Written problem: Extract the text lines of every item below, reproducing each one word for word and leaving the pictures out.

BEGIN The data

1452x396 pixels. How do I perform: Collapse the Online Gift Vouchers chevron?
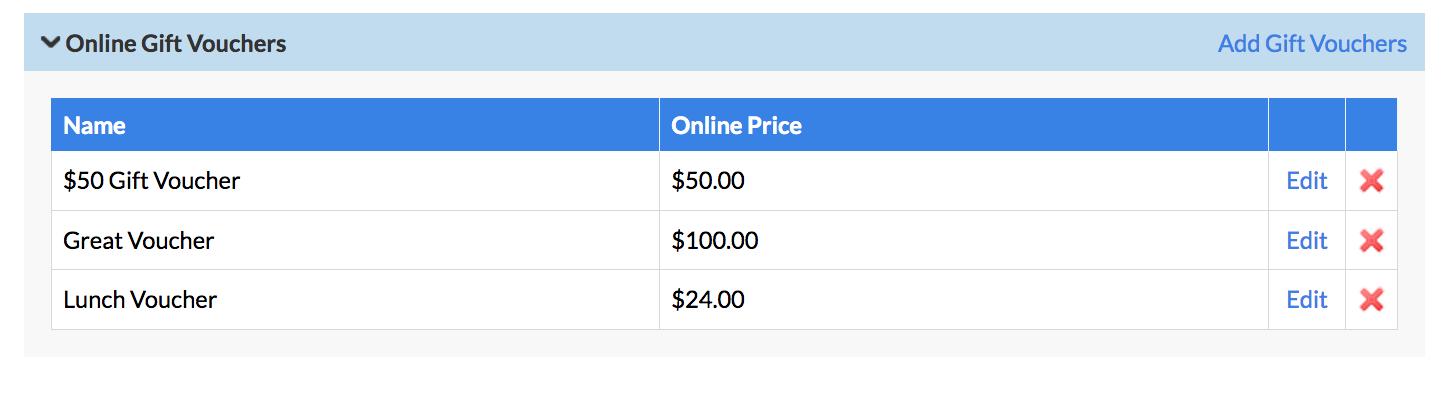click(x=50, y=43)
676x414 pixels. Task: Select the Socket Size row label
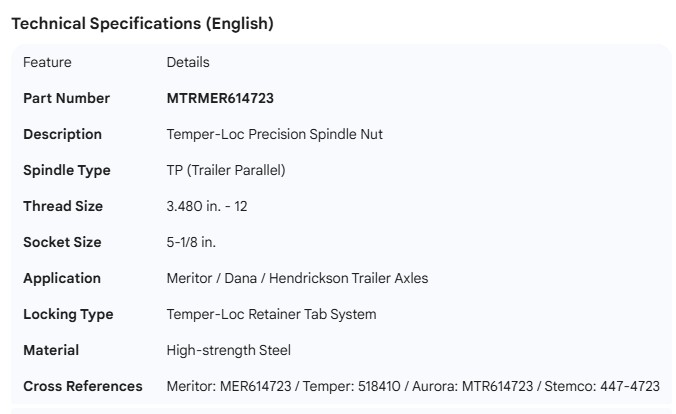coord(62,242)
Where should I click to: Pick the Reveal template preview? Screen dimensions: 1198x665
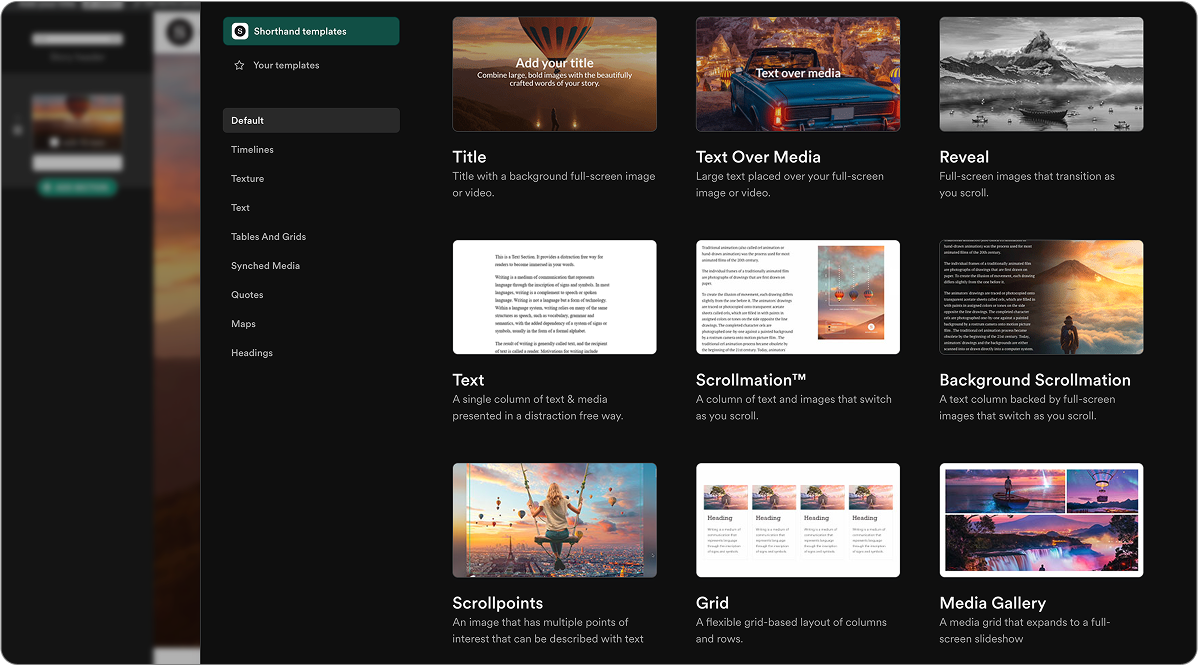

END The data

Full answer:
1452x396 pixels. How do I perform: Collapse the Online Gift Vouchers chevron?
click(x=50, y=43)
676x414 pixels. Task: Select the Socket Size row label
coord(62,242)
Where should I click to: Pick the Reveal template preview? Screen dimensions: 1198x665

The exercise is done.